For Bernel Hall, renaming the Newark Community Economic Development Corp. to Invest Newark is about more than just saving speakers a few syllables. It’s about creating a brand name that matches the focus of the organization.
“When you say ‘Invest Newark,’ you basically are putting the mission in the name,” he told ROI-NJ. “We see an intrinsic value to rebrand Newark as the global gateway city it was founded to be in the 1600s. In order to do that, we really need to go out and invest in the infrastructure of the city in a way that we haven’t in the past.”
The announcement came last week during Newark Tech Week. And, while it comes eight months after Hall came on board, those familiar with the challenges of developing neglected urban landscapes know it takes more than just a marketing campaign.
More than anything, it takes money. Money that is invested properly — and in a way that both the investor and the city benefit.
Hall, whose background includes stops at Bank of America, UBS and Goldman Sachs, said he has plans to do just that. Especially when it comes to using the land bank that was recently created to help the city develop its blighted and abandoned properties.

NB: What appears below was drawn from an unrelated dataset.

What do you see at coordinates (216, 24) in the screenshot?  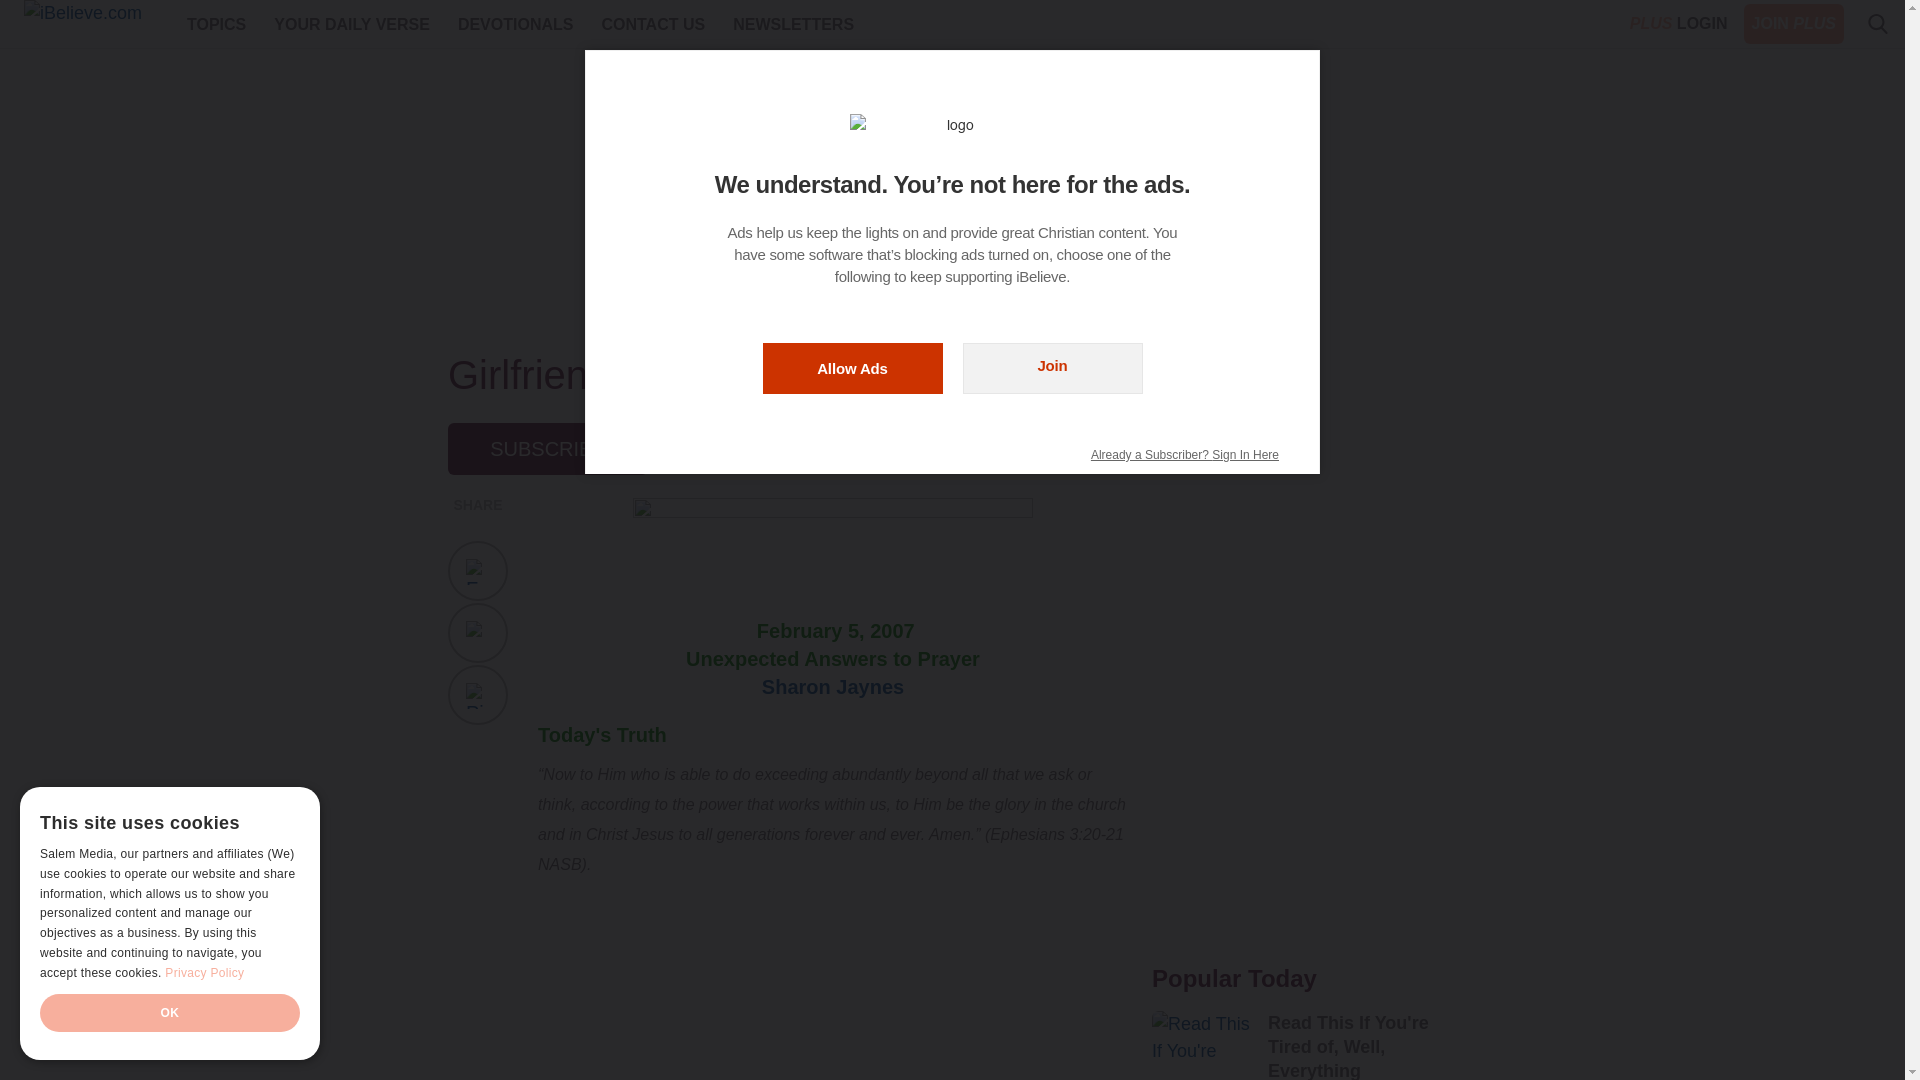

“We’re looking at folks that have a track record of investing in an unserved community and saying, ‘Rather than us just giving you our pipeline — because you don’t really know these people as well as we do — we’d like to sit on your investment committees and make those decisions in concert, based on real-life underwriting standards that have been revised to speak to the actual community of businesses that we serve.
“I’m not talking about subsidies. I’m talking about lending and investment programs that allow early-stage businesses in urban locales — with some of the challenges that go along with urban locales — to be accredited in different ways, basing credit decisions on all these things that are not traditional, like making lease and utility payments and showing a history of good behaviors as it relates to management and stewardship of dollars that are invested.
“That’s not to say everybody is going to get money, because you know there’s situations where businesses do not qualify, but it would allow for a broader set of businesses to flourish.”
The other option is basic.
“We just have to have our own money,” Hall said. “One of the things that I am really focused on as a former banker is really getting on the road to raise dollars.”
Hall knows he needs capital to help take full advantage of the land bank opportunities.
“Land banks are expensive,” he said. “So, we’re already looking to do things that cross-subsidize the cost that we’re going to incur, including co-development opportunities in which we pledge the land as our equity. Long-term ground leases can be a possibility as well as repayment of loans that return on any capital that we invest.”
The key, Hall said, is to avoid one-and-done deals.
“What we’d need to do is make sure we have a model that not only sustains us, but gives us recurring funds that we can reinvest in the community for economic development versus just focusing on subsidies and grants that never come back,” he said.
All of this, Hall said, will help spur other initiatives, including:
- Neighborhood business expansion: “We want the shop owner who’s had a business for the last 50 years, through the good and the bad, to have an opportunity to knock out the walls beside them and to expand their business, hiring locally and buying locally in terms of supplies,” he said.
- Large-scale development: “We want to be more strategic as it relates to both attracting businesses back into Newark, but also giving joint venture opportunities to local business that reside in Newark,” he said. “We’re really focused on bottom-up economics versus trickle-down.”
- Entrepreneur development: “We have a lot of talented people who would be great entrepreneurs with the right training,” he said. “We want to invest in their financial literacy with a course called the Language of Capital, where we teach entrepreneurs how to manage a business from an accounting standpoint, human capital standpoint and a marketing standpoint, so they position their business to be more investment and credit worthy.”
- Certification increases: “We want to certify, license, bond and overall legitimize our businesses,” he said. “We’ve created a minority- and women-owned business certification events, where we pay consultants to submit applications for certification for federal contracts, state contracts, county contracts and city contracts. The goal is to certify a thousand businesses.”
A new name and a new logo only go so far, Hall said. He’s looking to relaunch the organization’s website by the end of the year to spur development.
“We’re going to have a business directory and business portal and community events calendar,” he said. “It’s just another way we can create business opportunities.”